Katanya, untuk menyalurkan hobinya yang terpendam sangat dalam yaitu fotografi, istriku membutuhkan seorang model. Anak-anakku yang biasanya menjadi sasaran jepretannya kali ini tak mau ikut jalan-jalan. Maka, akulah yang dipaksa untuk menjadi model.
"Lihat ke depan. Jangan ke kamera. Relaks. Alami. Wajahnya jangan dibuat-buat, perutnya dikondisikan," perintahnya.
Aku pun menuruti apa yang diperintahkannya.

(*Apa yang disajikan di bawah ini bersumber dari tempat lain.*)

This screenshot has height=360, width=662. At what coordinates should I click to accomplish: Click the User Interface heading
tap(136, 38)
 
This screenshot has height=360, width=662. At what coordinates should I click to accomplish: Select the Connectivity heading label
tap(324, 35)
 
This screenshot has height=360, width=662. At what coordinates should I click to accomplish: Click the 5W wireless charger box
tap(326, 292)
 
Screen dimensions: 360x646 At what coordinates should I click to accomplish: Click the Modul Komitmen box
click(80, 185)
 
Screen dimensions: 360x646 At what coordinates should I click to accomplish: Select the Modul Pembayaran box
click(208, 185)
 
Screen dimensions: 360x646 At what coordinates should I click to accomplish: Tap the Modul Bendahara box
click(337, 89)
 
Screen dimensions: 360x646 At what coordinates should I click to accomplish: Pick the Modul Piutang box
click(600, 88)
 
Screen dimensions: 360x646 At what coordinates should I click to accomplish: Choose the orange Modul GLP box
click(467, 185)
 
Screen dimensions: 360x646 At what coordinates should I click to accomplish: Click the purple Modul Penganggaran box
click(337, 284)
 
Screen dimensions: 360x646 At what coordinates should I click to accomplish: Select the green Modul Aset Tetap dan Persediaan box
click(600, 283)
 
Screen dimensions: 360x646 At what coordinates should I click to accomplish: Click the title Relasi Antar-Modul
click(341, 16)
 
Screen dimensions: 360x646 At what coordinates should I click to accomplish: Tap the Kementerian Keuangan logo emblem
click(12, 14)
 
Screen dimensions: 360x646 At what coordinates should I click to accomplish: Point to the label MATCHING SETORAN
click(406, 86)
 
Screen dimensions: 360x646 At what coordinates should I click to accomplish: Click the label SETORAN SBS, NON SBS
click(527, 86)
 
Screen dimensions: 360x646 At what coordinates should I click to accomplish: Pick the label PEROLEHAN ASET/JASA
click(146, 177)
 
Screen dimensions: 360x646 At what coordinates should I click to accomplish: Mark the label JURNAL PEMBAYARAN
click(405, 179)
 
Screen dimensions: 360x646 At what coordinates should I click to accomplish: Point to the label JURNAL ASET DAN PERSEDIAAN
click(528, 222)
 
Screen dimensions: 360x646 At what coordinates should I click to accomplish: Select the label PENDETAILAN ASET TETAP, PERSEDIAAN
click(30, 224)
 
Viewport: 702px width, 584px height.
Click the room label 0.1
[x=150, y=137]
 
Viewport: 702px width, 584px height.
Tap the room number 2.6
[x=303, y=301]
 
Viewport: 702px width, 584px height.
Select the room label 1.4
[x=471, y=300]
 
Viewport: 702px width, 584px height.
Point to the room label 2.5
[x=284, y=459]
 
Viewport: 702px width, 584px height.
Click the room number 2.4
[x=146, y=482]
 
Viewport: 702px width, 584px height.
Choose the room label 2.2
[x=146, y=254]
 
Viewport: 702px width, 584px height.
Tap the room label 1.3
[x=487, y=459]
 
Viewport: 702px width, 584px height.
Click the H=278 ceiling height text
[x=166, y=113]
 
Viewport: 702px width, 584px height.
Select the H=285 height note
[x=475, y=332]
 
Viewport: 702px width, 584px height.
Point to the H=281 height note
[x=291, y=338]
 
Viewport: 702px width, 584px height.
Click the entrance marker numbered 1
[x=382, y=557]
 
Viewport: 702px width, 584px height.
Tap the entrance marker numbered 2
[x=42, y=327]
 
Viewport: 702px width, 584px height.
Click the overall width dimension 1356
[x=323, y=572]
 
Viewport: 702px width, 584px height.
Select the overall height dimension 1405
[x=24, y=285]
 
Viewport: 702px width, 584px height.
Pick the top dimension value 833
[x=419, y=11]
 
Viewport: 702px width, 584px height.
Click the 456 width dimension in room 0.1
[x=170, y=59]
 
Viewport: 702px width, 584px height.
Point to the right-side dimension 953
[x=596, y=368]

"Kurang ekspresif. Gini lho," protesnya sambil memberi contoh dengan ekspresinya.
Kuulangi apa yang disuruhnya dengan menambah ekspresiku. Istriku kembali menjepret. Dilihat hasilnya.
"Ulangi lagi. Tatapan matanya yang lebih greget. Tangannya juga yang lebih kencang."
Kuulangi lagi apa yang istiku mau. Tapi menurut istriku hasilnya lebih buruk.
Dia pun menyuruhku berpose yang lain. Beberapa posisi kuperagakan. Tetap saja. Tak ada yang sesuai dengan kemauannya.
"Udah ah. Susah. Apa adanya saja sih. Ekspresinya sudah ga bisa diapa-apakan lagi."
Istrikupun menyerah dan aku pun lega.